PASSAGE TO READ
__________
# Motorized biking



## urchin (Jul 20, 2014)

So my friend and I are debating hitting the road with motorized bikes (mountain ones). Does anyone have a lot of experience with this? I imagine we'd be recommended to get tubeless tires as soon as possible and think about getting a trailer (I use a roughly 60 pound pack), but more information would be much appreciated. What's the best type of engine? Will we need to stick to state roads? What's the success rate for hitching with said bikes? Could we get away with riding the bikes on the side of the interstate provided we stay on the shoulder? What kind of big container would be best for our gas?


----------



## Matt Derrick (Jul 21, 2014)

well, one thing to consider is that water weighs 8lbs a gallon. i would guess that gasoline weighs slightly more (probably by just a few ounces at most). so that's something to consider.

why motorized bicycles? seems kinda hard... i mean you can only go a few miles on one fill up, even less if you're hauling 50-100lbs of junk with you. at that point you might as well get something with more torque and fuel carrying capacity, like a moped.


----------



## urchin (Jul 21, 2014)

From what I've read and was told here in Nampa (where it seems motorized bikes are popular) I can get about 40 miles on a dollar fill-up and 30 mph. My optimum choice would be to do it with a collapsible bike so we could hitch or ride depending on our circumstances. At the moment however we are using mountain bikes.


----------



## Rover (Jul 22, 2014)

I knew a guy that tried this. He left Vancouver, BC and made it a little passed Hope, BC(around 100 miles) when the motor seized. That said, he didn't break the motor in at all. He just put it together, hit the highway, and pinned it.


----------



## urchin (Jul 23, 2014)

We definitely plan on using them for a good minute before hitting the road. Maybe ride them around the area for several days, then make a day of riding them to and from Boise. We want to be able to know it all very well before we get comfortable.


----------



## urchin (Jul 23, 2014)

We definitely plan on using them for a good minute before hitting the road. Maybe ride them around the area for several days, then make a day of riding them to and from Boise. We want to be able to know it all very well before we get comfortable.


----------



## Thrasymachus (Jul 23, 2014)

urchin said:


> ... My optimum choice would be to do it with a collapsible bike so we could hitch or ride depending on our circumstances. At the moment however we are using mountain bikes.



Never heard of a gas powered folding bicycle, I doubt there is such a thing. I would advise against hacking one together DIY style because the frames of folders already have alot of structural design compromises to allow them to fold. Not to mention the hinges; mounting a constantly shaking gas powered motor would not be advisable. Matt Derrick is correct, if you are planning on hauling 60 pounds and a trailer you should just get a moped or motorcycle and be done with it. You cannot really pedal all that weight anyway, as the gas motor itself will add about 10-20 lbs at the least , the trailer itself will likely weigh another 10 lbs minimum(for an ultra expensive model) and add another wheel or two of friction, plus the 60 lb. load. I have a feeling you are not really a cyclist if that sounds feasible to you.
__________
TASK REQUIREMENTS
1. Repeat the part of the motorized biking thread starting at "# Motorized biking" and ending at "for our gas?".
2. Carry on the motorized biking thread from the point where it ends.
The entries after the motorized biking thread come from a separate source.
__________
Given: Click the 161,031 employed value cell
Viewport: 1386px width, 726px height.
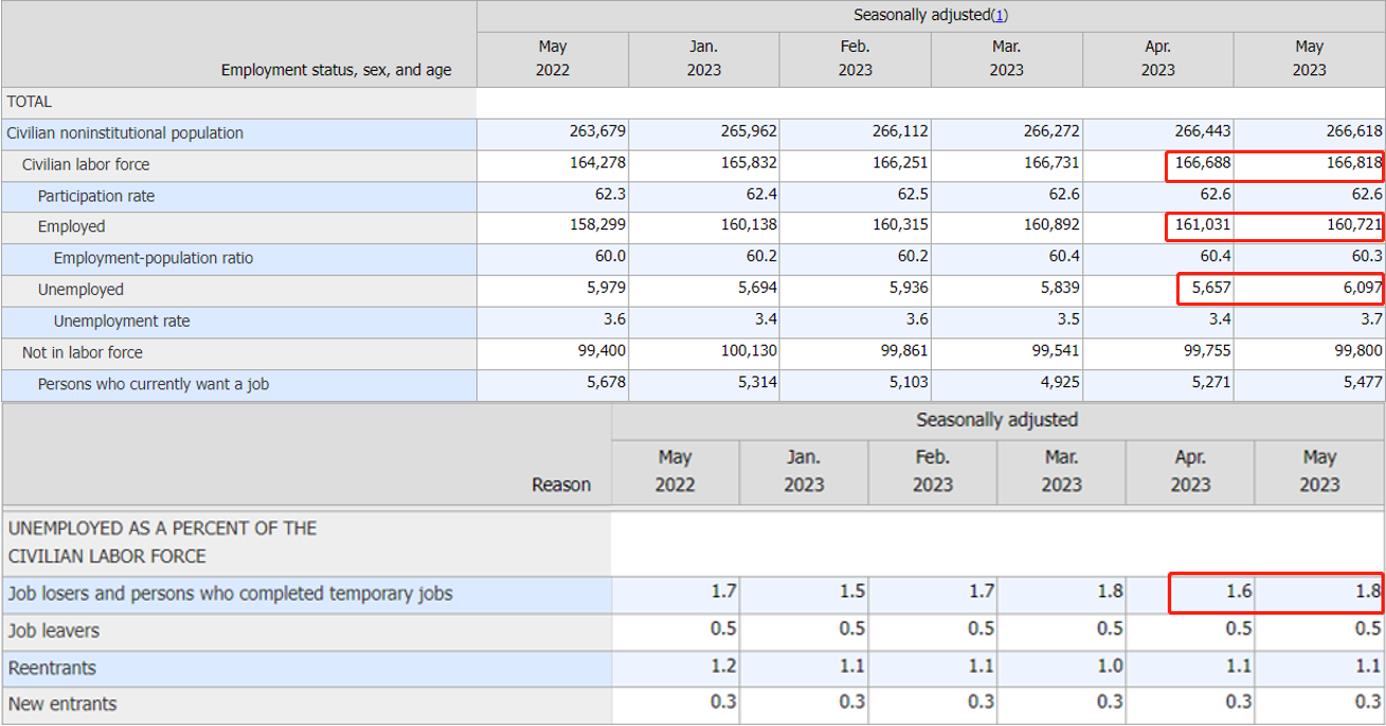Looking at the screenshot, I should [x=1203, y=226].
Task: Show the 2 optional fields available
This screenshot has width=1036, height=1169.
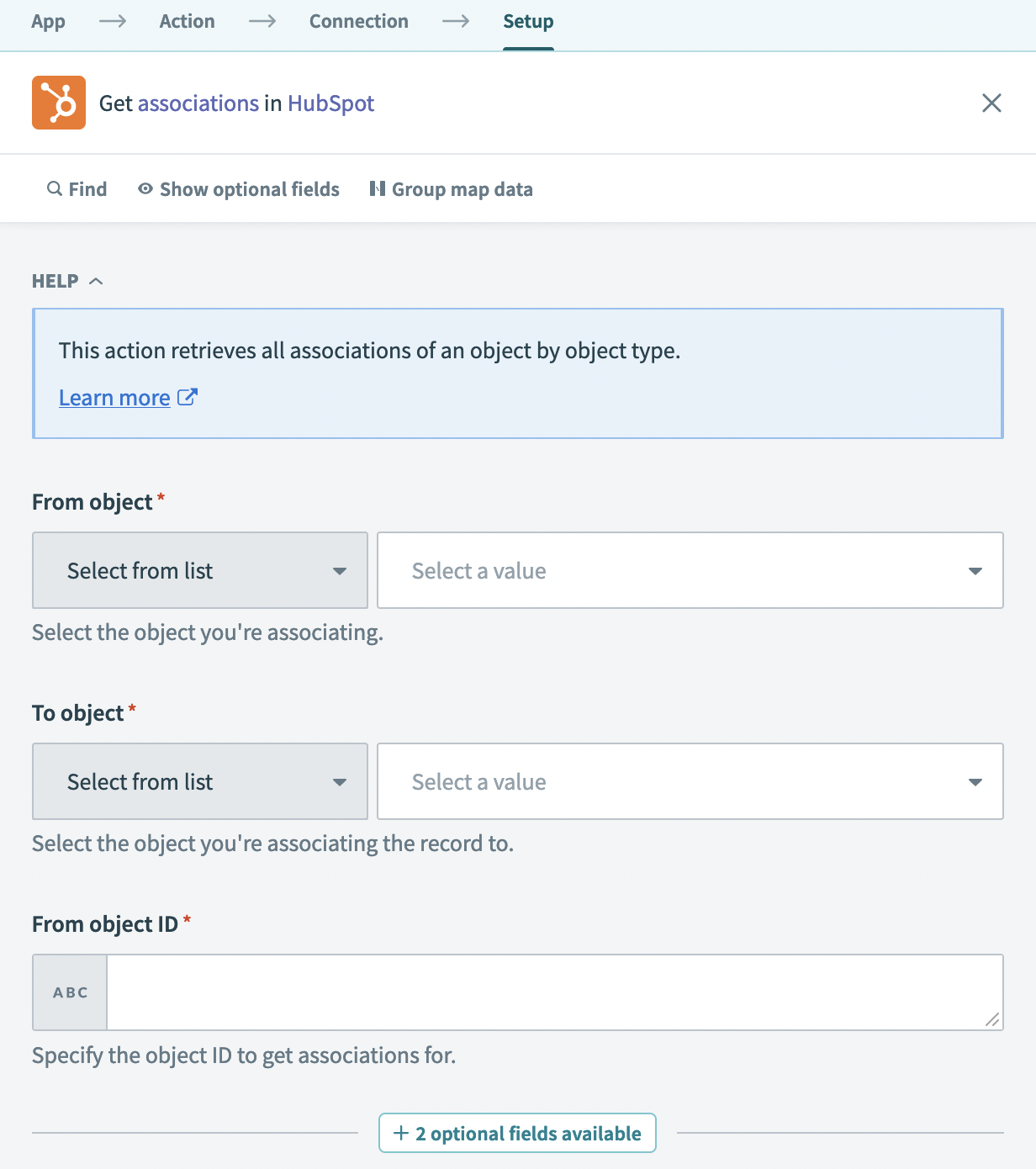Action: pyautogui.click(x=517, y=1133)
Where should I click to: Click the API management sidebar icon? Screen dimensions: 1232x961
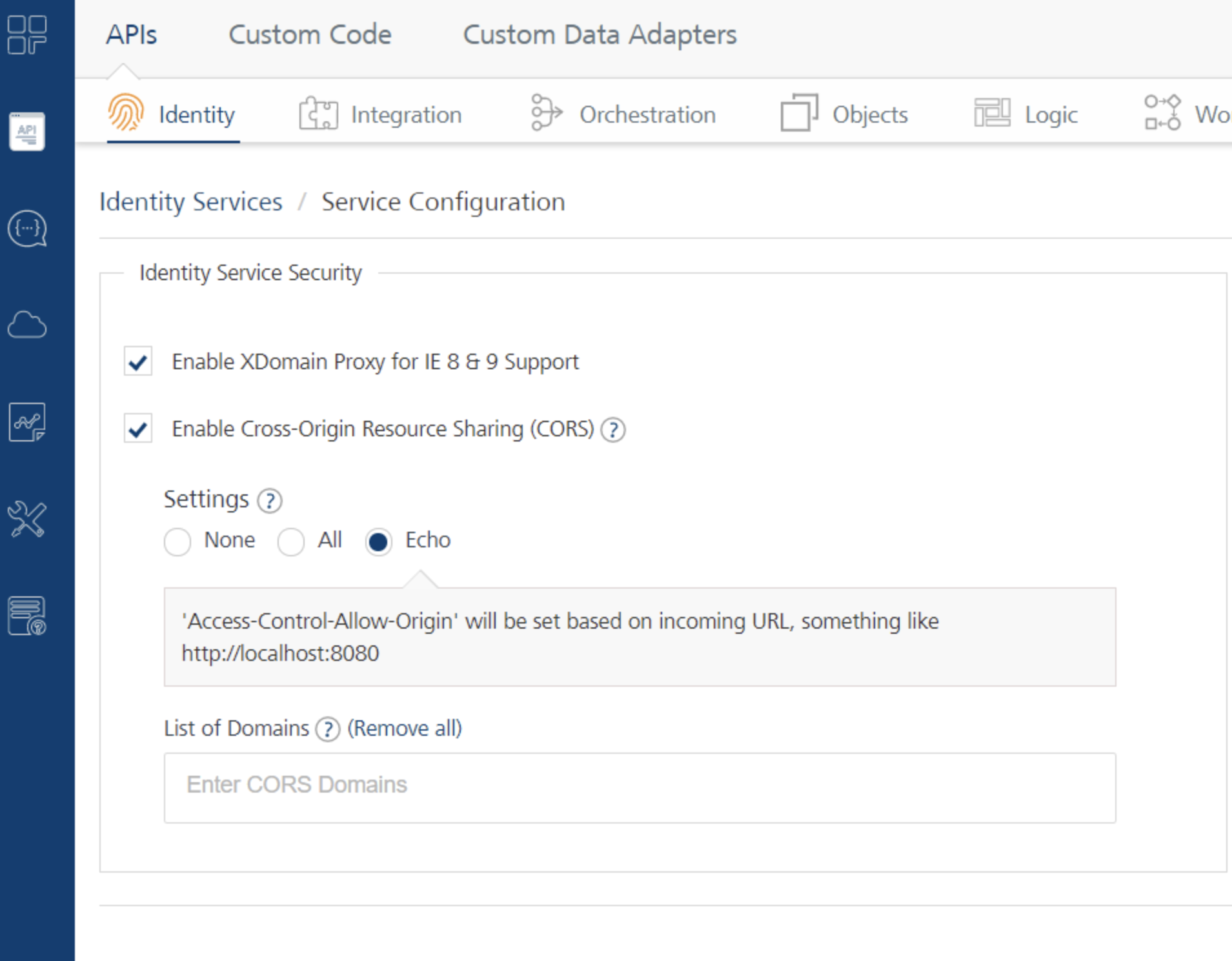[27, 132]
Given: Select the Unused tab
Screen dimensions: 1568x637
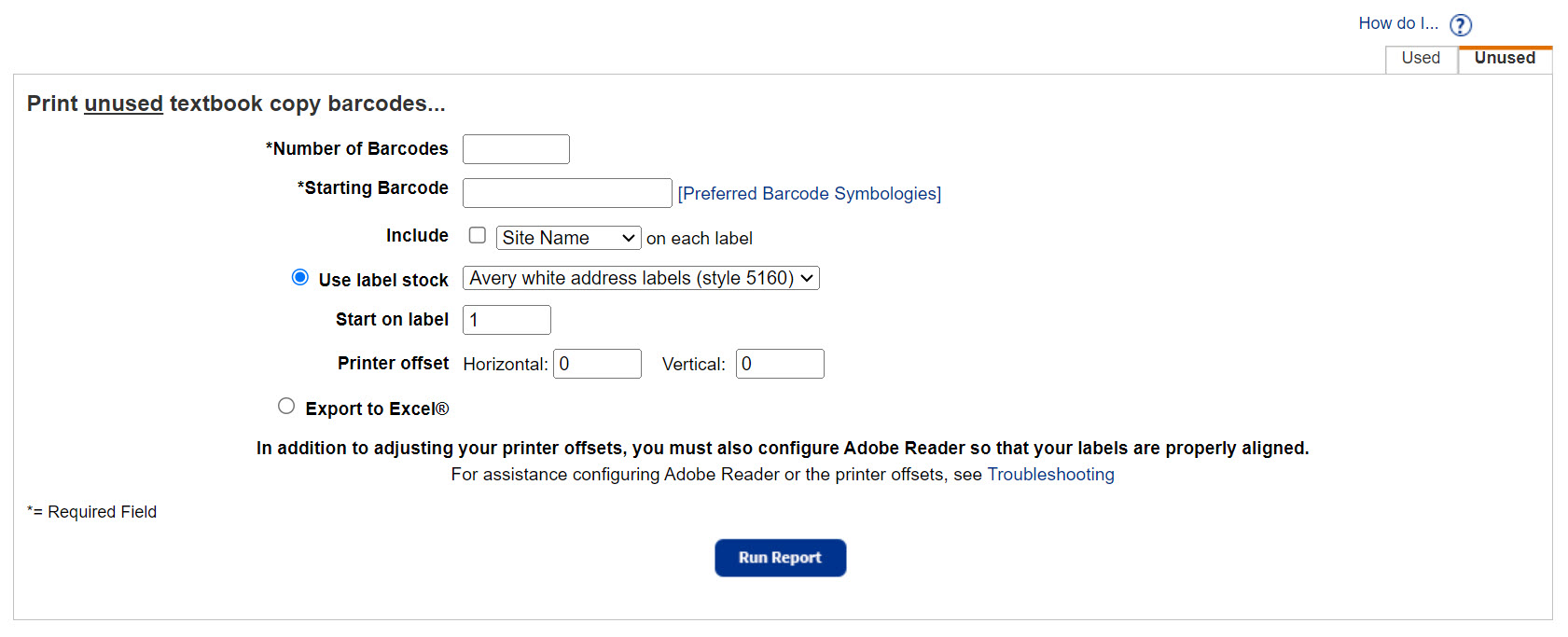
__________
RESPONSES TO THE TASKS
1.
# Motorized biking



## urchin (Jul 20, 2014)

So my friend and I are debating hitting the road with motorized bikes (mountain ones). Does anyone have a lot of experience with this? I imagine we'd be recommended to get tubeless tires as soon as possible and think about getting a trailer (I use a roughly 60 pound pack), but more information would be much appreciated. What's the best type of engine? Will we need to stick to state roads? What's the success rate for hitching with said bikes? Could we get away with riding the bikes on the side of the interstate provided we stay on the shoulder? What kind of big container would be best for our gas?

2.
I have a 16" folding bike, it is made in Britain, called a Brompton. It is so tiny it can fit in the back seat of any 4 person sedan, between where a passenger's feet are normally placed. Here is a comparison between it and a 20" folder:






I never toured with it, but people don't have issues with giving me rides by car since it is so small it is not a big inconvenience, it just stores where people's dirty shoes would be anyway. That said if you expect people to allow you to hitch a ride with one or more partners, on a mythical folding, motorized bike, with a 60 lb. load and trailer, good luck. I cannot see anyone putting up with the all inconvenience and dirt and grease from the small motor, time to pack and unpack, even if they had all that space to spare.


----------



## Kim Chee (Jul 23, 2014)

I don't have much experience in this area. I do have a friend somewhere who pedals his mountain bike with trailer hundreds of miles. He doesn't use an engine. Perhaps an engine alone to power the bike might not be a good idea, but a great idea if you want to add some oomph as you continue pedaling along. I think your fuel consumption will be pretty low and if you had a gallon (or even 1/2) you'll go far.


----------



## urchin (Jul 24, 2014)

The folding bike part would only be for if we needed it, otherwise I would rather have the mountain bike. I suppose this would be better for state travel but not full road. I feel like something could be fashioned however somehow.


----------



## Matt Derrick (Jul 24, 2014)

they sell bike engine kits that are fairly small, but overall i think they would only be useful for going up hills, not long distance travel.


----------



## Thrasymachus (Jul 24, 2014)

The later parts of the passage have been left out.